_Texto apresentado_.
= = = =

Mas o que faz funcionar o exército?
Todos os soldados precisam de comer, certo? O nosso General usa os nutrientes como arma. A única forma de produzir as defesas necessárias é através da nutrição. Por isso importa tanto aquilo que comemos em excesso como aquilo que deixamos de comer. Vejamos.
As dietas modernas, sobretudo no mundo ocidental, são por defeito desequilibradas. Vivemos de excesso de Gorduras, Açucar e Sal (chamemos-lhe GAS), alienados do facto de que estes invasores geram inflamações constantes que ocupam e retiram eficiência ao nosso Sistema Imunitário. Por outro lado, consumimos com escassez alguns nutrientes importantes, como a proteína, o Zinco, o Selénio, as Vitaminas A,C,E e D, por exemplo. Estamos a sobrecarregar um exército que está em crise de armamento. Somos o Governo que não dá material de combate ao General, e o General não o tem para distribuir pelas tropas, que por seu lado estão sobrecarregadas a usar as poucas armas que ainda possuem contra o “GAS”. O que acontece então?
Chega um invasor maior, o vírus SARS-CoV-2. Dá-se uma pandemia, e embora a nutrição não possa evitar o contágio, é um factor-chave na eficácia de combate do nosso organismo.
Este é um artigo de opinião, mas as opiniões têm de assentar em factos. Os factos são estes: no Reino Unido, o NHS (Serviço Nacional de Sáude) revelou recentemente num estudo que mais de 76% dos internados com Covid-19 em estado crítico estão acima do peso. A Organização Mundial de Saúde diz que 70% das idas ao médico (em geral) são causadas por excessos ou défices alimentares. O Departamento de Comida e Agricultura da ONU revelou há alguns anos um estudo chocante acerca da perda dos nutrientes de frutas e legumes desde 1985. A venda de Fast Food, refrigerantes, bolachas e outros alimentos ricos em açúcar escala desmesuradamente. Temos uma realidade clara: uma população desnutrida com excesso de peso. As pessoas não têm tempo para pensar nos desequilíbrios. E quem até hoje não encontrou tempo para pensar na saúde, está a ver-se obrigado a pensar na doença.

= = = =

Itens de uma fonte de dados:
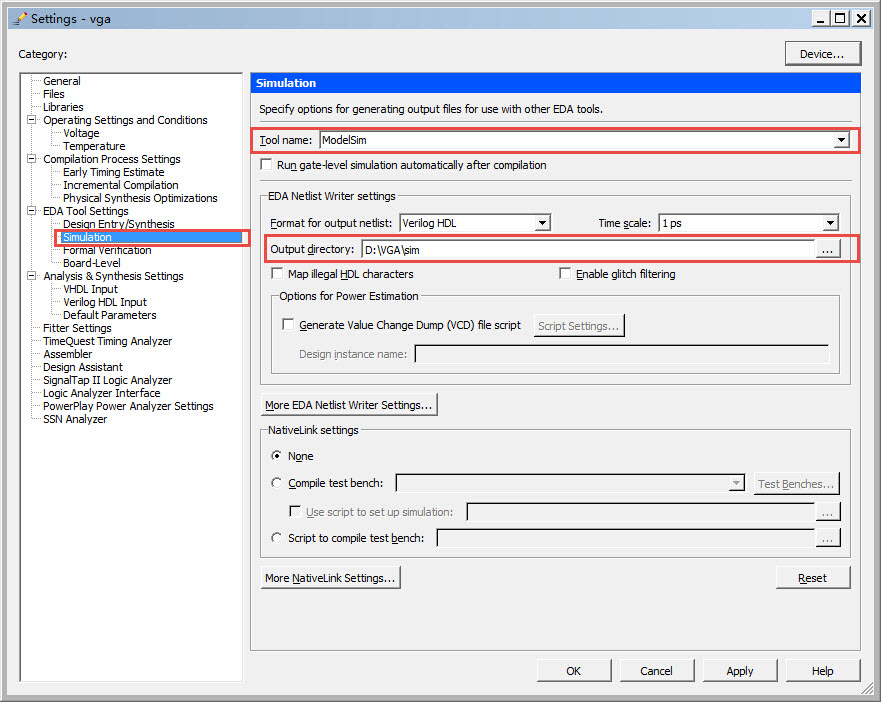The width and height of the screenshot is (881, 702).
Task: Click the Device... button
Action: (x=822, y=54)
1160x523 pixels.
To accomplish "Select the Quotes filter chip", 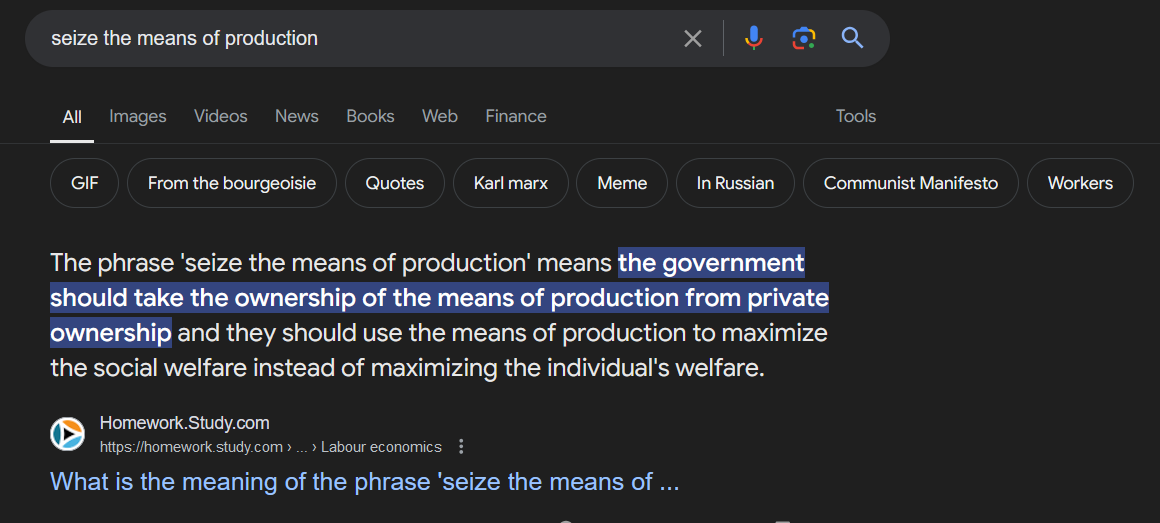I will pos(395,183).
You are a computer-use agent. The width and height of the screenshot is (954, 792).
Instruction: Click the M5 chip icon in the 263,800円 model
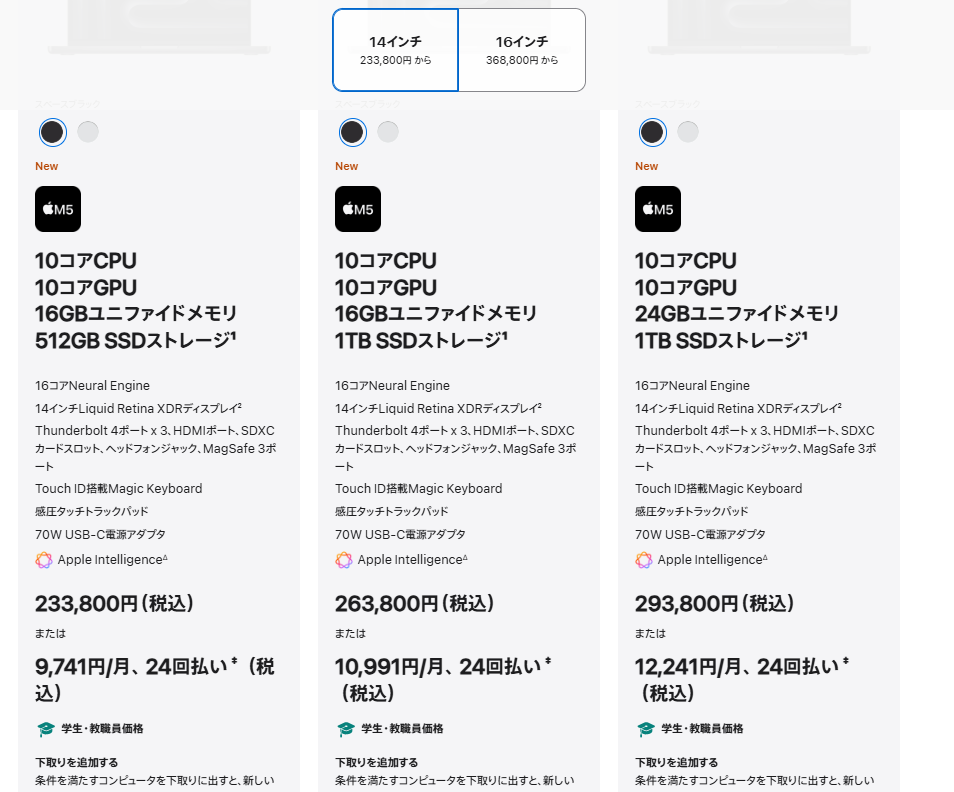pos(358,209)
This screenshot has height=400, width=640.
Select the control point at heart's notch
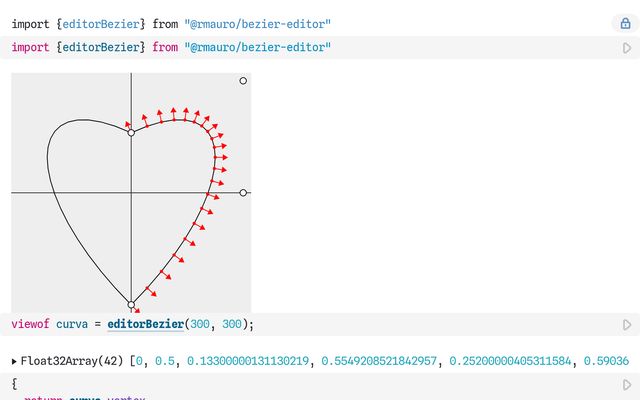point(131,132)
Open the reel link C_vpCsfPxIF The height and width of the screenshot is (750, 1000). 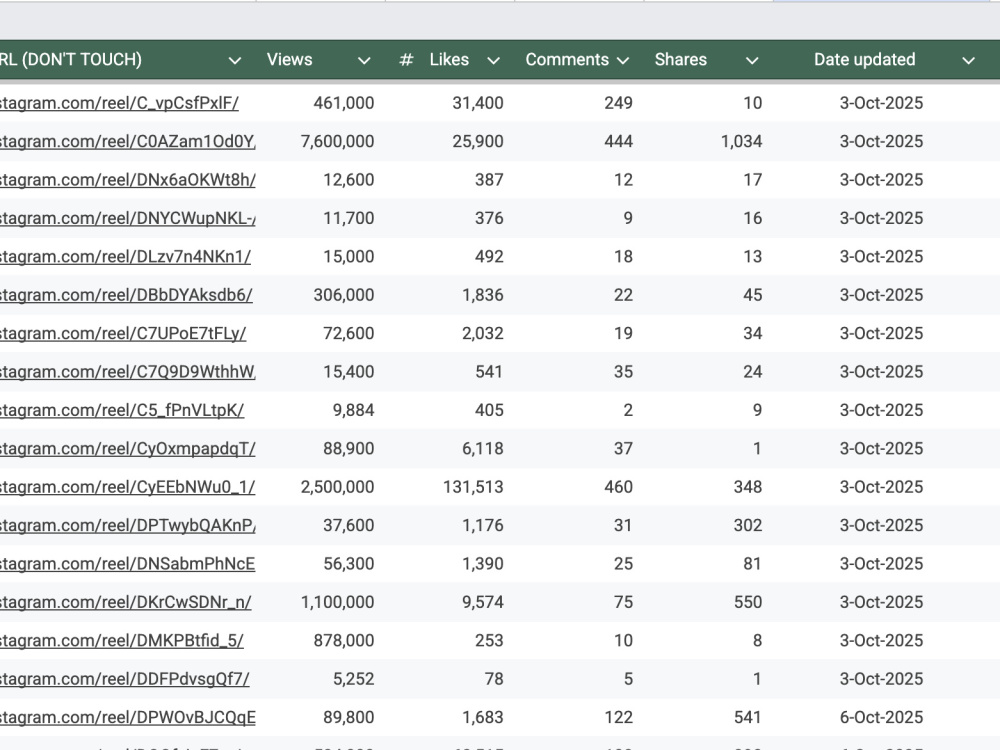119,103
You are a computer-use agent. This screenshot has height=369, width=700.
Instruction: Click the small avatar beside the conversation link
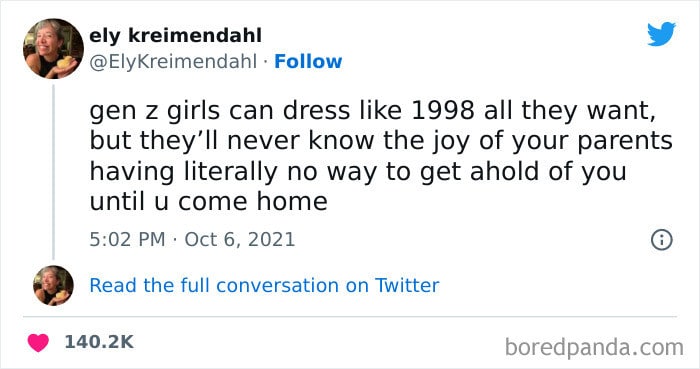tap(53, 286)
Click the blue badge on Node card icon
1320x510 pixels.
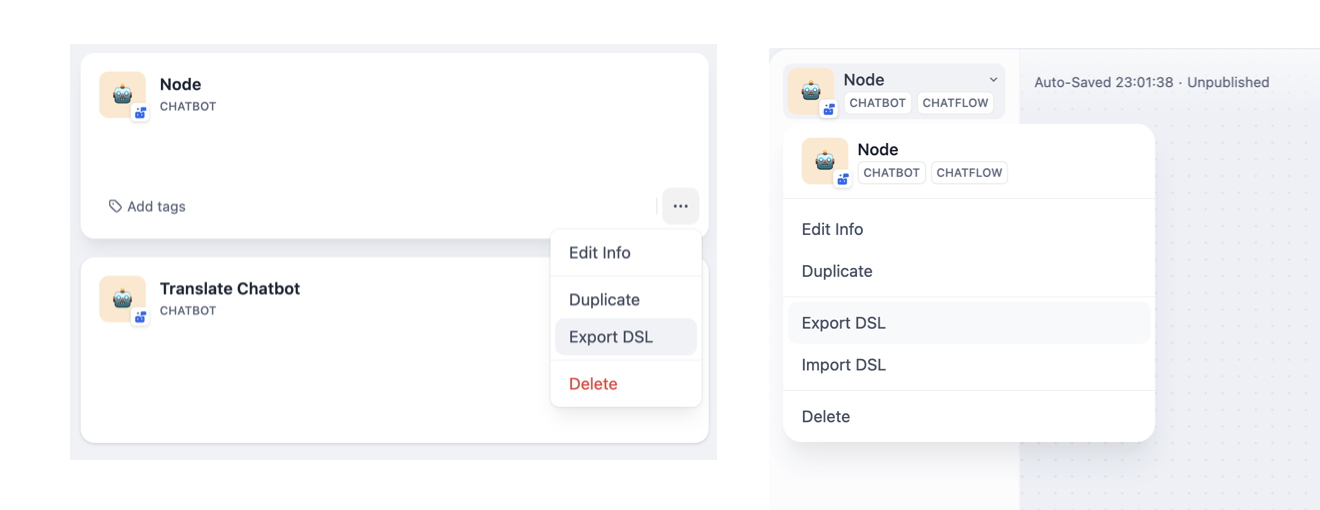click(140, 113)
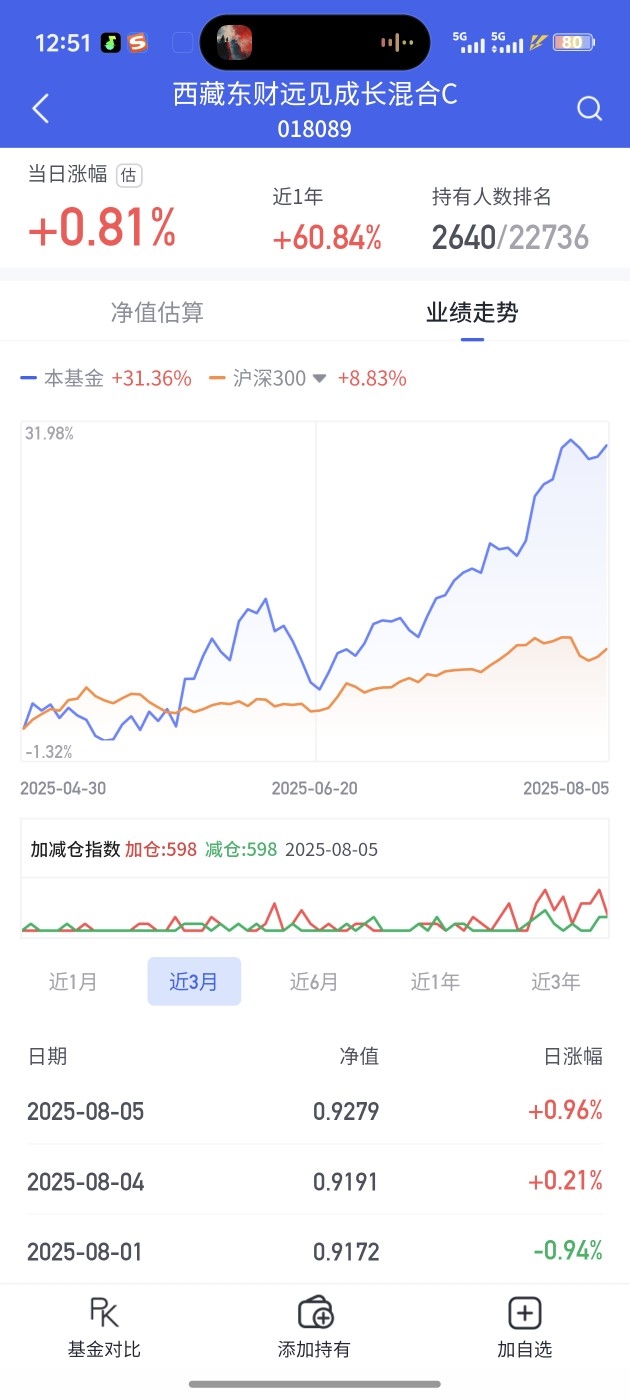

= = = =

Reescreva o trecho do texto sobre nutrição e defesas do organismo que começa nas palavras "Mas o que faz" e termina depois de "de comer. Vejamos.", substituindo "General" por "Comandante".

_Resposta_.
Mas o que faz funcionar o exército?
Todos os soldados precisam de comer, certo? O nosso Comandante usa os nutrientes como arma. A única forma de produzir as defesas necessárias é através da nutrição. Por isso importa tanto aquilo que comemos em excesso como aquilo que deixamos de comer. Vejamos.